Grieving from a distance creates stress, pressure, and can prolong the grief process if not properly acknowledged. Death is never convenient, and there are a variety of legitimate reasons why you may be unable to attend a funeral. Perhaps distance, cost of travel, or the date of the service make it impossible for you to be physically present. If you know you cannot attend a funeral, it is still so important to pay your respects.
Your close family and/or friends who are also grieving will greatly appreciate an expression of sympathy – from writing a letter of condolence, sending flowers to the services, or making a donation to your loved one’s favorite charity. If the death is in the family, it is important to support those most closely related, whether it be a spouse, sibling or even your own parent who is facing the loss of their sibling.

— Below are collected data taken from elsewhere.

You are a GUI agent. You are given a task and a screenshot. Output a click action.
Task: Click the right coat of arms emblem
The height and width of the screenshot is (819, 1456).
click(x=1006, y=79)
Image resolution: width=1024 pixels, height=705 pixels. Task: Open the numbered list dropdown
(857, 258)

Consider gifting them with something to demonstrate your sympathy, such as a photo of the two of them together, or a phone call asking them to share specific fond memories of their sibling.
Explain the circumstance
It will be much harder on you emotionally with an immediate family member whose services you cannot attend. Your first step is to acknowledge the legitimacy of why you cannot be there. Do your best to explain the circumstance that are preventing you from attending, as some people will not understand. See if someone can record the service for you, so you can witness the ceremony.
Share your love
Additionally, consider writing something to be read at the service, so that you are still playing a role in it. Finally, make an effort to plan for a memorial dinner or event for the future, where you can get together with your remaining family to share memories and grief together.
Take care of yourself
In these situations where you are unable to attend a funeral service, it is important to find outlets to acknowledge your own grief and to focus on self-care. People attending the services will have access to a community of mourners that you will not have. Therefore, take personal time to care for your own needs.

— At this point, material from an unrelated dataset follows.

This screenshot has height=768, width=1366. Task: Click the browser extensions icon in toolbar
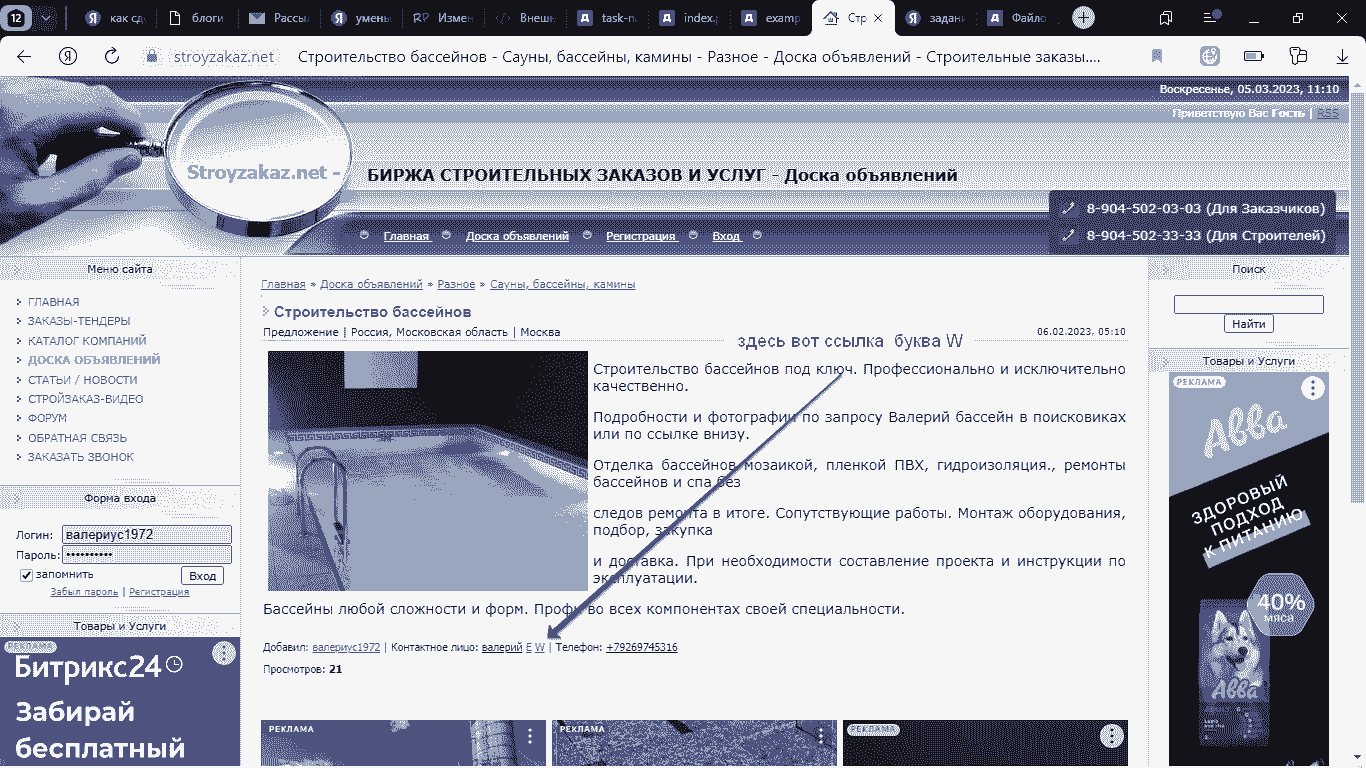pos(1299,57)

Death can and should be a selfish event. You have experienced a grievous loss, and you need time and space to adjust. Take bereavement leave, a sick day, or PTO time if you can. Then, spend those hours engaging in things that make you feel good – walking, a good book, massages or simply sleeping. Perhaps even indulge your sudden urge to clean your apartment, bake late into the night, or go fishing.
Let your friends and coworkers know what is going on, because if they don’t know they will treat you like everything is normal and fine. It’s normal to feel embarrassment when talking about your loss, and having to explain that you won’t be able to attend the funeral services. They will understand and they will comfort and support you – let them!
Provide an Outlet for Grief
There are a variety of legitimate reasons why you may be unable to attend a funeral, and there are numerous ways to show love and support to those who are in attendance. It is also important to take care of yourself throughout your mourning process. Grieving is never easy, and having to do it from a distance can add additional stressors and pressure. It is our hope that the tips throughout this article have provided some positive outlets for your grief, and ways to express sympathy from that distance.
Share this knowledge with your friends and family as well, so that they may gain insight into creating a community culture of support for those who are experiencing a death, especially from a distance.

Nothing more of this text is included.